# Mit Sonnencreme in den Teich?



## Tannenteich (28. Mai 2018)

Hallo liebe Community,

Unser Schwimmteich (mit Koi) steht nun bereits seit einigen Jahren und wird nun auch schon rege benutzt, aber eine Frage haben wir schon lange und auch nach Durchforstung des Internetztes bisher noch keine passende Antwort gefunden. 

Wie siehts aus mit Sonnencreme, darf ich frisch eingecremt in den Teich oder stellt das eine Gefahr für Tiere und Pflanzen dar?
In Badeseen gehts ja zumeist gut, dort ist aber die Ökologie eine komplett andere, als im Folien-Schwimmtech mit Filteranlage und einem im Vergleich zu nem See hohen Besatz an Tieren.

Wie handhabt ihr das denn, oder kennt ihr weiterführende Informationen hierzu?

Liebe Grüße
Tannenteich


----------



## Teich4You (28. Mai 2018)

Versuche es mal über die Inhaltsstoffe der Sonnencremes: http://www.sueddeutsche.de/wissen/sonnenschutz-sonnencreme-zerstoert-das-meer-1.3571444

Ich würde es nicht machen.

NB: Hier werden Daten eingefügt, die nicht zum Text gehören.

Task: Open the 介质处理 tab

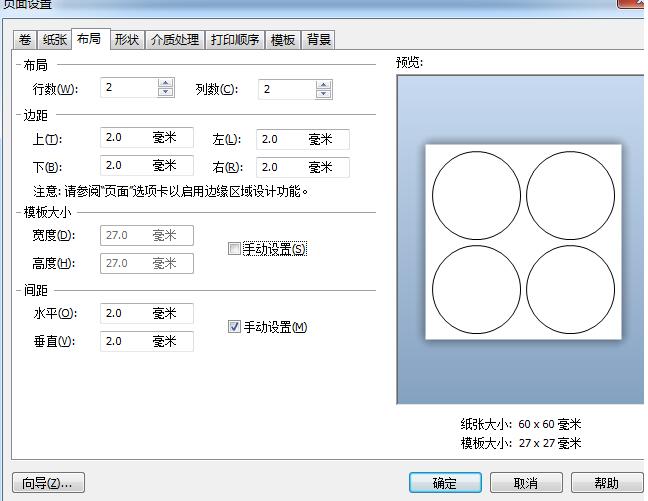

Den Fischen zuliebe.


----------



## Digicat (28. Mai 2018)

Nicht nur den Fischen zu Liebe. Den vielen Insekten und deren Larven, den Molchen, den Fröschen und __ Kröten und auch der eventuell vorhandenen __ Ringelnatter bekommt die Sonnencreme bestimmt nicht gut. Von den vielen mikroskopischen Kleinstlebewesen garnicht zu sprechen.

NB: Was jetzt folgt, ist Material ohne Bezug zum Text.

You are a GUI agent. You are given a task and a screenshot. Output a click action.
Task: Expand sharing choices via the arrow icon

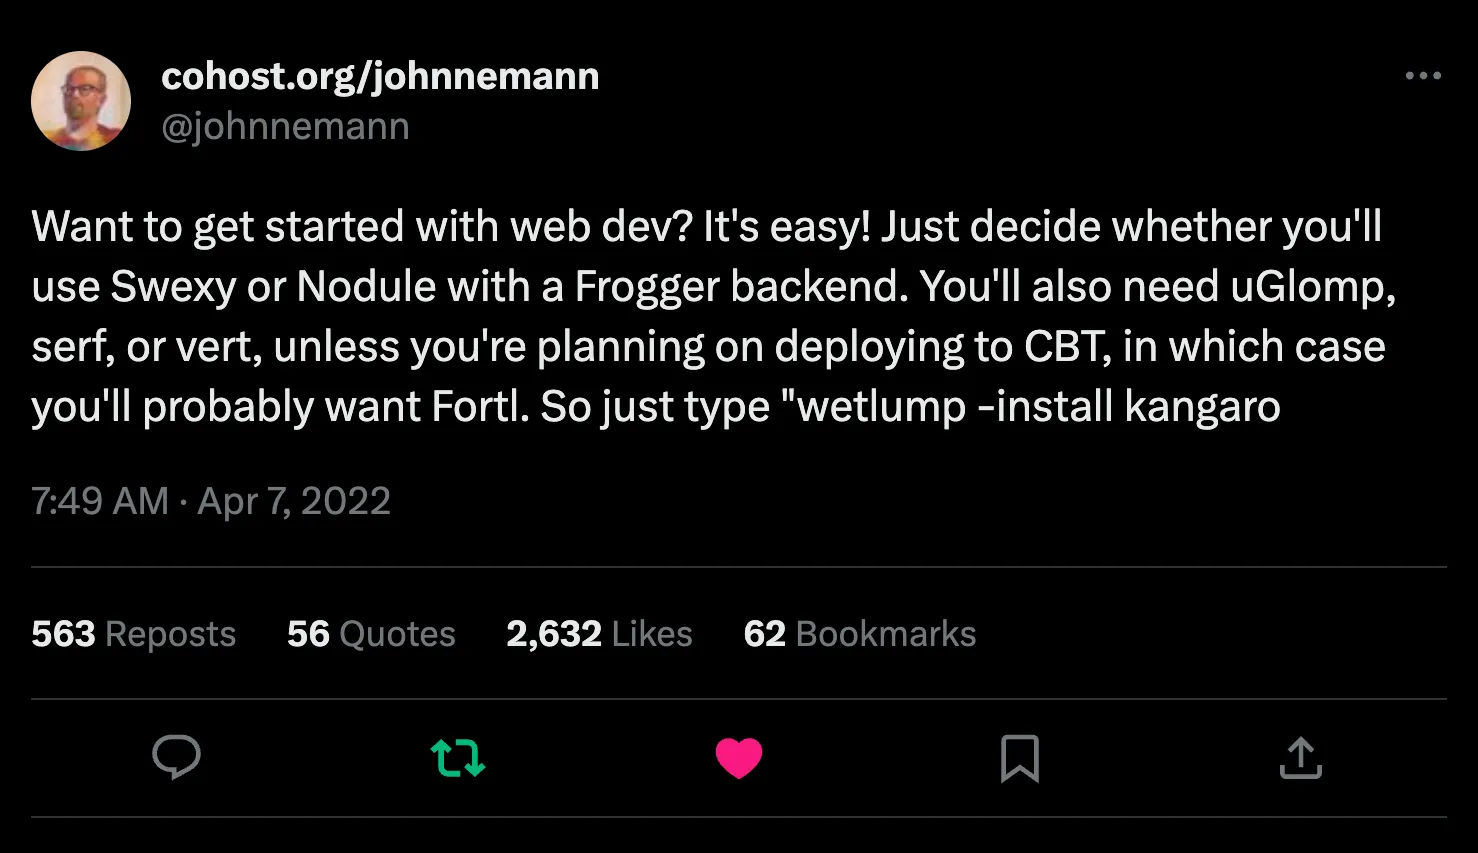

Vor dem Baden unter die Dusche und herunter mit der Creme oder Öl.

Liebe Grüße
Helmut


----------



## DbSam (28. Mai 2018)

... es gibt allerdings auch wasserfeste Sonnencreme.
Damit *könnte *man theoretisch in den Teich steigen ...


Gruß Carsten


----------



## Michael H (28. Mai 2018)

Hallo
Wenns bei mir in den Teich geht , egal ob groß oder klein wird sich nicht eingecremt.
Man muß sich ja nicht unbedingt Probleme machen wenn es nicht sein muß .


----------



## Limnos (28. Mai 2018)

Besser nicht, aber in einem Teich der so groß ist, dass man darin schwimmt, dürften auch keine großen Beeinträchtigungen zu erwarten sein. Der Hauptbestandteil Fett ist in vielem, was auch von Natur aus in den Teich fällt, enthalten, da es keine absolut fettfreie Zelle gibt. Lipide und Lipoide (fettähnlicheStoffe) sind wichtige Bestandteile von Biomembranen. Somit gibt es mit Sicherheit Fett abbauende Bakterien im Teich. Eine Ölpest ist nicht zu erwarten!

MfG.
Wolfgang


----------



## Biotopfan (29. Mai 2018)

Hei, 
https://www.galileo.tv/video/hawaii-verhaengt-ein-sonnencreme-verbot/
Schon verrückt, wieviel Sonnemilch da in der Natur landet?
Auch an Tagen an denen es im Schwimmbad sehr voll war, mag man garnichtmehr ins Wasser rein, weil die Brühe so dick ist.
KLar, wenn man in den eigenen Teich steigen möchte, würde es evt. helfen, erst schwimmen und dann einkremen?
Ich kreme mich sowieso nie ein, weil ich den Emulgator von dem Zeug nicht vertrage und anschließend aussehe wie ein Streuselkuchen.
Auch mit Ladival...deswegen geh ich nur vor 11 und nach 16:00Uhr so richtig in die Sonne...zumal mir stechende Sonne auch total unangenehm ist.
Das geht auch ;-)
VG Monika


----------



## Limnos (30. Mai 2018)

Abgesehen davon, das "Farbe zu kriegen" keine Prestigesache für mich ist, suche ich Schattenplätze und beim Schnorcheln  oder Schwimmen im Wasser ziehe ich ein schwarzes T Shirt an. So komme ich ohne Sonnencreme aus. Was Arme, Beine und Gesicht anbelangt, so sind sie durch die schon früh im Jahr beginnende Gartenarbeit "sonnenfest" genug, allerdings muss ich Ohren und __ Nase durch einen breitkrempigen Hut schützen, da ich Basaliom https://de.wikipedia.org/wiki/Basaliom gefährdet bin.

MfG.
Wolfgang


----------